With a flick of his wrist, the shadow-spear flew. It wasn't aimed at Fenris. It was aimed at the wagon. At Leo.
"No!" I shrieked.
I didn't think about the lack of magic. I didn't think about my mortality. I threw myself in front of the cradle, my hands outstretched.
The spear didn't pierce me.
As it hit my palms, the silver veins in my arms flared with a cold, blinding light. The shadow-energy didn't explode; it was absorbed. I felt a surge of freezing power rush through me, a sensation of infinite, hollow weight.
I looked at the Herald, my eyes turning a solid, ghostly mercury.
"Get out," I said. My voice wasn't my own. It was the chorus.
A shockwave of grey energy erupted from me, a silent blast that sent the Ash-Walkers flying back into the darkness. The Herald himself was forced back a dozen paces, his porcelain mask cracking slightly.
He let out a soft, intrigued hum. "The bloom has begun. We shall meet at the manor, Nina of the Ash. Bring the boy. He is the last piece we need to complete the mirror."
In a swirl of grey snow, the Herald and his ashen army vanished.
The silence returned, but it was broken by a new sound.
Leo was crying.
The child’s first cry wasn't the wail of a human baby.

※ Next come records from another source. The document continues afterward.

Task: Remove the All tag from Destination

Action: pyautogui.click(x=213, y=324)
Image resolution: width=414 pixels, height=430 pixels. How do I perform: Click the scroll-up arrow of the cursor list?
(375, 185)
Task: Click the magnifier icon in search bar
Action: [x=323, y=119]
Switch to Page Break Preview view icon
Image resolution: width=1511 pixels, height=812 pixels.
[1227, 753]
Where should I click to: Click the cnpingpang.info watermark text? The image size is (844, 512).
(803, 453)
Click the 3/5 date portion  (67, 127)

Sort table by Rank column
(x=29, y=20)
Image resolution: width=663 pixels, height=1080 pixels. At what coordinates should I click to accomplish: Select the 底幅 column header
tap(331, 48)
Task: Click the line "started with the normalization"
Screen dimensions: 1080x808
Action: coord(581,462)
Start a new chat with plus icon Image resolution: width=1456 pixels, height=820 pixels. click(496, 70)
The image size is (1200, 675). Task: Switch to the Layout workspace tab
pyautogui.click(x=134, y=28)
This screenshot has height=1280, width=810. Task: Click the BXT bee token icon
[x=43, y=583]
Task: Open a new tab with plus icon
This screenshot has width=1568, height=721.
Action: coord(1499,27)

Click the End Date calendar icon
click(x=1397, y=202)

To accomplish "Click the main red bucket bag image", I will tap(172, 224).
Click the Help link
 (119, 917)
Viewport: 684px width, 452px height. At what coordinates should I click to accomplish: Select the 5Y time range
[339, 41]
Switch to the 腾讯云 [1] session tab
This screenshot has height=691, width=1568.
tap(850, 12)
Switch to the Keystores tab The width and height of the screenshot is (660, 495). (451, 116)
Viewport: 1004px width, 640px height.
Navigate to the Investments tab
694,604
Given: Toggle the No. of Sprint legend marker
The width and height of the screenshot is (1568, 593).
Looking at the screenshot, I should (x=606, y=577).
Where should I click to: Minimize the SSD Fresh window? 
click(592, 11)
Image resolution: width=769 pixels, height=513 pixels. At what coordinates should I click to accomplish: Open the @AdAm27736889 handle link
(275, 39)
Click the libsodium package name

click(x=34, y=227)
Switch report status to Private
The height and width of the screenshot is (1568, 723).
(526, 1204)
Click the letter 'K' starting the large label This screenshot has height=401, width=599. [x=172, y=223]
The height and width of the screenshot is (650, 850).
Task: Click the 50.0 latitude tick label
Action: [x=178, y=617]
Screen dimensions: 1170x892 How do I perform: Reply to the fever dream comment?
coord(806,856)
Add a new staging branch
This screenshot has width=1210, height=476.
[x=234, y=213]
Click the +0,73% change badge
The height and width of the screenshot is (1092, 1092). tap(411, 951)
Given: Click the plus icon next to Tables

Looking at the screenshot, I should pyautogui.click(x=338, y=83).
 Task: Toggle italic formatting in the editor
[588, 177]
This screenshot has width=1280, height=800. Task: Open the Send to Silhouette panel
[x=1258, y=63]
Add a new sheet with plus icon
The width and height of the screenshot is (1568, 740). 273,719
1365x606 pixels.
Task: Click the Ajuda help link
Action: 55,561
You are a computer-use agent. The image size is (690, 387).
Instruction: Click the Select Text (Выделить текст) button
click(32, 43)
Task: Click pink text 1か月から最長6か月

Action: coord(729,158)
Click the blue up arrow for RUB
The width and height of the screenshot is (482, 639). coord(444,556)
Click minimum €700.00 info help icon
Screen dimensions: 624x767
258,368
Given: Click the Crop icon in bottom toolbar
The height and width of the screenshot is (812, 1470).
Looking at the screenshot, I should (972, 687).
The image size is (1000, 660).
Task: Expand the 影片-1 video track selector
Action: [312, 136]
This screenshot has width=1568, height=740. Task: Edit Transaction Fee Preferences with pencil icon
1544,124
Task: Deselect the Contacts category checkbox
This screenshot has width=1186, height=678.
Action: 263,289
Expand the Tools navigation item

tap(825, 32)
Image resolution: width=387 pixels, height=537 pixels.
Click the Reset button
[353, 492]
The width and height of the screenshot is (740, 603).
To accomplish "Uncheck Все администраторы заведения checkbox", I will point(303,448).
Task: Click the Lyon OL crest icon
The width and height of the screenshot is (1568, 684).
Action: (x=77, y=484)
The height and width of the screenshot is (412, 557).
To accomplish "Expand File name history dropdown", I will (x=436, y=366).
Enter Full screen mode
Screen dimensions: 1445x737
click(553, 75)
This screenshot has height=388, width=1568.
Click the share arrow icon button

It was a high, crystalline note that shattered the frozen branches of the trees around us.
Fenris ran to the wagon, his hands shaking as he pulled me into his arms. I was cold—colder than the snow.
"Nina," he whispered, his eyes full of terror. "Your eyes... they're not amber anymore."
I looked into the polished steel of his breastplate. He was right. The fire was gone. The moon was gone.
I was something new. And as I looked at my hands, I realized that the "God-Thieves" hadn't just stolen the magic. We had become the new vessels for its most dangerous form.